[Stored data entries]
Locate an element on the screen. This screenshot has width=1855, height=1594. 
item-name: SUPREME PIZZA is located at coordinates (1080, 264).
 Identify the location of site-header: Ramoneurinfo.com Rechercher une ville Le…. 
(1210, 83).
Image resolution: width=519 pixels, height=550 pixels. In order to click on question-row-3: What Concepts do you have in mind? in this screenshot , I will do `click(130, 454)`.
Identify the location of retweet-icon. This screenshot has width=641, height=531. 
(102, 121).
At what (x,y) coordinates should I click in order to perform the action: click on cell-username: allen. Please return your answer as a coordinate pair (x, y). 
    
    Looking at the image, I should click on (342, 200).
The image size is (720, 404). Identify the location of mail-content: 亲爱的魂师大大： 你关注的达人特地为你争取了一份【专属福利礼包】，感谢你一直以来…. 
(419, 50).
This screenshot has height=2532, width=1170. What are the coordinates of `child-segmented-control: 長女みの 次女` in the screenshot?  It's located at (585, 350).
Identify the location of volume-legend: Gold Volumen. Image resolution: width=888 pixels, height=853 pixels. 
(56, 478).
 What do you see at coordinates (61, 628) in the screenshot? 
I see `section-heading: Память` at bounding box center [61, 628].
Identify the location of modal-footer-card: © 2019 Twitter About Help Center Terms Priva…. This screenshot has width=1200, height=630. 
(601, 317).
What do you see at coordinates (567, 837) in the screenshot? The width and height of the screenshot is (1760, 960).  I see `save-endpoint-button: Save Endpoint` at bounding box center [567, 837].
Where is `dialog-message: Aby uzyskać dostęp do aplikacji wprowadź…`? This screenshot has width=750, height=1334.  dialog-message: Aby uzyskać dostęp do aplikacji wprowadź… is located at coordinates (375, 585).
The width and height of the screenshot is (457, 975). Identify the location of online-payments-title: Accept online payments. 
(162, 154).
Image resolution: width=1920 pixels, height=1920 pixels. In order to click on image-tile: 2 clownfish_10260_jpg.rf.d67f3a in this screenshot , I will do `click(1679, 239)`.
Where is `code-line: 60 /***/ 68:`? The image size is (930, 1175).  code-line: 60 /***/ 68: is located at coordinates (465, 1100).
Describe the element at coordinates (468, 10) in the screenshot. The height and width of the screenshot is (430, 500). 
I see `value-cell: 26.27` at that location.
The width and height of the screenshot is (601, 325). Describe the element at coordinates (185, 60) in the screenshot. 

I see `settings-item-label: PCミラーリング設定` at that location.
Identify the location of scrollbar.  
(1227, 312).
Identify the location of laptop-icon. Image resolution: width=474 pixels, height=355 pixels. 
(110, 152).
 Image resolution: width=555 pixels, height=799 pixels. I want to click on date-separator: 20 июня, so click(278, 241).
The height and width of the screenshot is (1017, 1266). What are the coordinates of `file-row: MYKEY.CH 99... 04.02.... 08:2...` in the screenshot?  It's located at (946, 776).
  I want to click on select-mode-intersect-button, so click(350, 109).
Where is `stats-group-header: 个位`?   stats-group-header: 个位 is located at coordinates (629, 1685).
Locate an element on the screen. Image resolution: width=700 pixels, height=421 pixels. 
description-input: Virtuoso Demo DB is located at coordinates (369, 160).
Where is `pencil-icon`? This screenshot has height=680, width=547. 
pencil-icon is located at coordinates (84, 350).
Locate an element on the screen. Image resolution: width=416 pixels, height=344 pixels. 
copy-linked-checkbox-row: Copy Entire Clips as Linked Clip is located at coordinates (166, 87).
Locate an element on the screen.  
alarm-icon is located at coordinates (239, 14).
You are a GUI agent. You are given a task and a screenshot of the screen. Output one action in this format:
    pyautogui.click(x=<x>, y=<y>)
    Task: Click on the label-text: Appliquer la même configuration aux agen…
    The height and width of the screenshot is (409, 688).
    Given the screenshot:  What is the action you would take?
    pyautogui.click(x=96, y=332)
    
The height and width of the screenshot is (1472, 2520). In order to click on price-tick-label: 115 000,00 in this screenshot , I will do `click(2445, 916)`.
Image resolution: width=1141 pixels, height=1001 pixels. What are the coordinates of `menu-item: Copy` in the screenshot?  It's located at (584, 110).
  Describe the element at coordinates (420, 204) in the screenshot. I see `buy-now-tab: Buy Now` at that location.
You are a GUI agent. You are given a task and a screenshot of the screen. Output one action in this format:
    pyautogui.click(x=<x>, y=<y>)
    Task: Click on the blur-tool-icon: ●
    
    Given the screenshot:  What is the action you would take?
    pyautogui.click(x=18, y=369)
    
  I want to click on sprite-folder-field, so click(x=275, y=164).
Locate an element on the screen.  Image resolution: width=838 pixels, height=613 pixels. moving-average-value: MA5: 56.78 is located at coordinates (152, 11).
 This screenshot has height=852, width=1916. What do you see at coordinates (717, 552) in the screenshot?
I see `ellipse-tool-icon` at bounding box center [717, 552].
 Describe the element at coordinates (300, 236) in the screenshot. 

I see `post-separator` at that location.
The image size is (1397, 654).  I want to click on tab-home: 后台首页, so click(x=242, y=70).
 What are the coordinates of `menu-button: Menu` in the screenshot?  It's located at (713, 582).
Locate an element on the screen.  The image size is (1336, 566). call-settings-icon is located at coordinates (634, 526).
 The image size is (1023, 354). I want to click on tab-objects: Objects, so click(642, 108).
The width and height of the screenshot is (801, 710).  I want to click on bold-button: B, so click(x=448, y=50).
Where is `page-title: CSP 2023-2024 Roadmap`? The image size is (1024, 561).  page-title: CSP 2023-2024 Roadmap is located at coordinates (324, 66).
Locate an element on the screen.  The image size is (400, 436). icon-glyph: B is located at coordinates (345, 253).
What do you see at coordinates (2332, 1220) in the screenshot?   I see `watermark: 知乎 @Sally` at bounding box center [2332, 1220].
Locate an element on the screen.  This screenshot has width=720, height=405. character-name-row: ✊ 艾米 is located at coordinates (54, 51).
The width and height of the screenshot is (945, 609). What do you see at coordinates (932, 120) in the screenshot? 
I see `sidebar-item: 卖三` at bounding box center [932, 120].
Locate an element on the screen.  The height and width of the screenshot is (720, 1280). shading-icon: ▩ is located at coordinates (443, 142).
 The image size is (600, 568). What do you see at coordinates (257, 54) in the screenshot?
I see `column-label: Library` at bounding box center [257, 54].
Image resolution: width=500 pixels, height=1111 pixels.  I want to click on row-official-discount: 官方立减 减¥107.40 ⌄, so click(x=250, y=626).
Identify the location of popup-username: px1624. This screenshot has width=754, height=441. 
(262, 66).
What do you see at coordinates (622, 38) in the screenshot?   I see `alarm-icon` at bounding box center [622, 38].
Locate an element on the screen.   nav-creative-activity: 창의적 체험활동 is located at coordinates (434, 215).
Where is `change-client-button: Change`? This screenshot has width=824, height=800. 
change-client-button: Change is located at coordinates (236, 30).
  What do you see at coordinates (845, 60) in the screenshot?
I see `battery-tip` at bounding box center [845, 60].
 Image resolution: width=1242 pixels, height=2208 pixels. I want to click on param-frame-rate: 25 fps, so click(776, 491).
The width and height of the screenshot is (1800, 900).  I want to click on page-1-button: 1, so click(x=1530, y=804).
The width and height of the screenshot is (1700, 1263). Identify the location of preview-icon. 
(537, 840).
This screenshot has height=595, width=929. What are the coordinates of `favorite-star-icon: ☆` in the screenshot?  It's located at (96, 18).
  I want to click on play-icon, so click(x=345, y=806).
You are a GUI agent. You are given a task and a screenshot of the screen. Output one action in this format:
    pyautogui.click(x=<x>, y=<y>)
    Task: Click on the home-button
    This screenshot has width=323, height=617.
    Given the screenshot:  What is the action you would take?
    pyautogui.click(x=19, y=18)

### DIRECTIONS
Rewrite all of the items, replacing every "Identify the location of" with "Find the position of" and leaving everything else unchanged.

### EXERCISE RESPONSE
Locate an element on the screen. This screenshot has width=1855, height=1594. 
item-name: SUPREME PIZZA is located at coordinates (1080, 264).
 Find the position of site-header: Ramoneurinfo.com Rechercher une ville Le…. 
(1210, 83).
Image resolution: width=519 pixels, height=550 pixels. In order to click on question-row-3: What Concepts do you have in mind? in this screenshot , I will do `click(130, 454)`.
Find the position of retweet-icon. This screenshot has width=641, height=531. 
(102, 121).
At what (x,y) coordinates should I click in order to perform the action: click on cell-username: allen. Please return your answer as a coordinate pair (x, y). 
    
    Looking at the image, I should click on (342, 200).
The image size is (720, 404). Find the position of mail-content: 亲爱的魂师大大： 你关注的达人特地为你争取了一份【专属福利礼包】，感谢你一直以来…. 
(419, 50).
This screenshot has height=2532, width=1170. What are the coordinates of `child-segmented-control: 長女みの 次女` in the screenshot?  It's located at (585, 350).
Find the position of volume-legend: Gold Volumen. Image resolution: width=888 pixels, height=853 pixels. 
(56, 478).
 What do you see at coordinates (61, 628) in the screenshot? 
I see `section-heading: Память` at bounding box center [61, 628].
Find the position of modal-footer-card: © 2019 Twitter About Help Center Terms Priva…. This screenshot has width=1200, height=630. 
(601, 317).
What do you see at coordinates (567, 837) in the screenshot? The width and height of the screenshot is (1760, 960).  I see `save-endpoint-button: Save Endpoint` at bounding box center [567, 837].
Where is `dialog-message: Aby uzyskać dostęp do aplikacji wprowadź…`? This screenshot has width=750, height=1334.  dialog-message: Aby uzyskać dostęp do aplikacji wprowadź… is located at coordinates (375, 585).
The width and height of the screenshot is (457, 975). Find the position of online-payments-title: Accept online payments. 
(162, 154).
Image resolution: width=1920 pixels, height=1920 pixels. In order to click on image-tile: 2 clownfish_10260_jpg.rf.d67f3a in this screenshot , I will do `click(1679, 239)`.
Where is `code-line: 60 /***/ 68:`? The image size is (930, 1175).  code-line: 60 /***/ 68: is located at coordinates (465, 1100).
Describe the element at coordinates (468, 10) in the screenshot. The height and width of the screenshot is (430, 500). 
I see `value-cell: 26.27` at that location.
The width and height of the screenshot is (601, 325). Describe the element at coordinates (185, 60) in the screenshot. 

I see `settings-item-label: PCミラーリング設定` at that location.
Find the position of scrollbar.  
(1227, 312).
Find the position of laptop-icon. Image resolution: width=474 pixels, height=355 pixels. 
(110, 152).
 Image resolution: width=555 pixels, height=799 pixels. I want to click on date-separator: 20 июня, so click(278, 241).
The height and width of the screenshot is (1017, 1266). What are the coordinates of `file-row: MYKEY.CH 99... 04.02.... 08:2...` in the screenshot?  It's located at (946, 776).
  I want to click on select-mode-intersect-button, so click(350, 109).
Where is `stats-group-header: 个位`?   stats-group-header: 个位 is located at coordinates (629, 1685).
Locate an element on the screen. Image resolution: width=700 pixels, height=421 pixels. 
description-input: Virtuoso Demo DB is located at coordinates (369, 160).
Where is `pencil-icon`? This screenshot has height=680, width=547. 
pencil-icon is located at coordinates (84, 350).
Locate an element on the screen. Image resolution: width=416 pixels, height=344 pixels. 
copy-linked-checkbox-row: Copy Entire Clips as Linked Clip is located at coordinates (166, 87).
Locate an element on the screen.  
alarm-icon is located at coordinates (239, 14).
You are a GUI agent. You are given a task and a screenshot of the screen. Output one action in this format:
    pyautogui.click(x=<x>, y=<y>)
    Task: Click on the label-text: Appliquer la même configuration aux agen…
    The height and width of the screenshot is (409, 688).
    Given the screenshot:  What is the action you would take?
    pyautogui.click(x=96, y=332)
    
The height and width of the screenshot is (1472, 2520). In order to click on price-tick-label: 115 000,00 in this screenshot , I will do `click(2445, 916)`.
Image resolution: width=1141 pixels, height=1001 pixels. What are the coordinates of `menu-item: Copy` in the screenshot?  It's located at (584, 110).
  Describe the element at coordinates (420, 204) in the screenshot. I see `buy-now-tab: Buy Now` at that location.
You are a GUI agent. You are given a task and a screenshot of the screen. Output one action in this format:
    pyautogui.click(x=<x>, y=<y>)
    Task: Click on the blur-tool-icon: ●
    
    Given the screenshot:  What is the action you would take?
    pyautogui.click(x=18, y=369)
    
  I want to click on sprite-folder-field, so click(x=275, y=164).
Locate an element on the screen.  Image resolution: width=838 pixels, height=613 pixels. moving-average-value: MA5: 56.78 is located at coordinates (152, 11).
 This screenshot has height=852, width=1916. What do you see at coordinates (717, 552) in the screenshot?
I see `ellipse-tool-icon` at bounding box center [717, 552].
 Describe the element at coordinates (300, 236) in the screenshot. 

I see `post-separator` at that location.
The image size is (1397, 654).  I want to click on tab-home: 后台首页, so click(x=242, y=70).
 What are the coordinates of `menu-button: Menu` in the screenshot?  It's located at (713, 582).
Locate an element on the screen.  The image size is (1336, 566). call-settings-icon is located at coordinates (634, 526).
 The image size is (1023, 354). I want to click on tab-objects: Objects, so click(642, 108).
The width and height of the screenshot is (801, 710).  I want to click on bold-button: B, so click(x=448, y=50).
Where is `page-title: CSP 2023-2024 Roadmap`? The image size is (1024, 561).  page-title: CSP 2023-2024 Roadmap is located at coordinates (324, 66).
Locate an element on the screen.  The image size is (400, 436). icon-glyph: B is located at coordinates (345, 253).
What do you see at coordinates (2332, 1220) in the screenshot?   I see `watermark: 知乎 @Sally` at bounding box center [2332, 1220].
Locate an element on the screen.  This screenshot has width=720, height=405. character-name-row: ✊ 艾米 is located at coordinates (54, 51).
The width and height of the screenshot is (945, 609). What do you see at coordinates (932, 120) in the screenshot? 
I see `sidebar-item: 卖三` at bounding box center [932, 120].
Locate an element on the screen.  The height and width of the screenshot is (720, 1280). shading-icon: ▩ is located at coordinates (443, 142).
 The image size is (600, 568). What do you see at coordinates (257, 54) in the screenshot?
I see `column-label: Library` at bounding box center [257, 54].
Image resolution: width=500 pixels, height=1111 pixels.  I want to click on row-official-discount: 官方立减 减¥107.40 ⌄, so click(x=250, y=626).
Find the position of popup-username: px1624. This screenshot has width=754, height=441. 
(262, 66).
What do you see at coordinates (622, 38) in the screenshot?   I see `alarm-icon` at bounding box center [622, 38].
Locate an element on the screen.   nav-creative-activity: 창의적 체험활동 is located at coordinates (434, 215).
Where is `change-client-button: Change`? This screenshot has width=824, height=800. 
change-client-button: Change is located at coordinates (236, 30).
  What do you see at coordinates (845, 60) in the screenshot?
I see `battery-tip` at bounding box center [845, 60].
 Image resolution: width=1242 pixels, height=2208 pixels. I want to click on param-frame-rate: 25 fps, so click(776, 491).
The width and height of the screenshot is (1800, 900).  I want to click on page-1-button: 1, so click(x=1530, y=804).
The width and height of the screenshot is (1700, 1263). Find the position of preview-icon. 
(537, 840).
This screenshot has height=595, width=929. What are the coordinates of `favorite-star-icon: ☆` in the screenshot?  It's located at (96, 18).
  I want to click on play-icon, so click(x=345, y=806).
You are a GUI agent. You are given a task and a screenshot of the screen. Output one action in this format:
    pyautogui.click(x=<x>, y=<y>)
    Task: Click on the home-button
    This screenshot has width=323, height=617.
    Given the screenshot:  What is the action you would take?
    pyautogui.click(x=19, y=18)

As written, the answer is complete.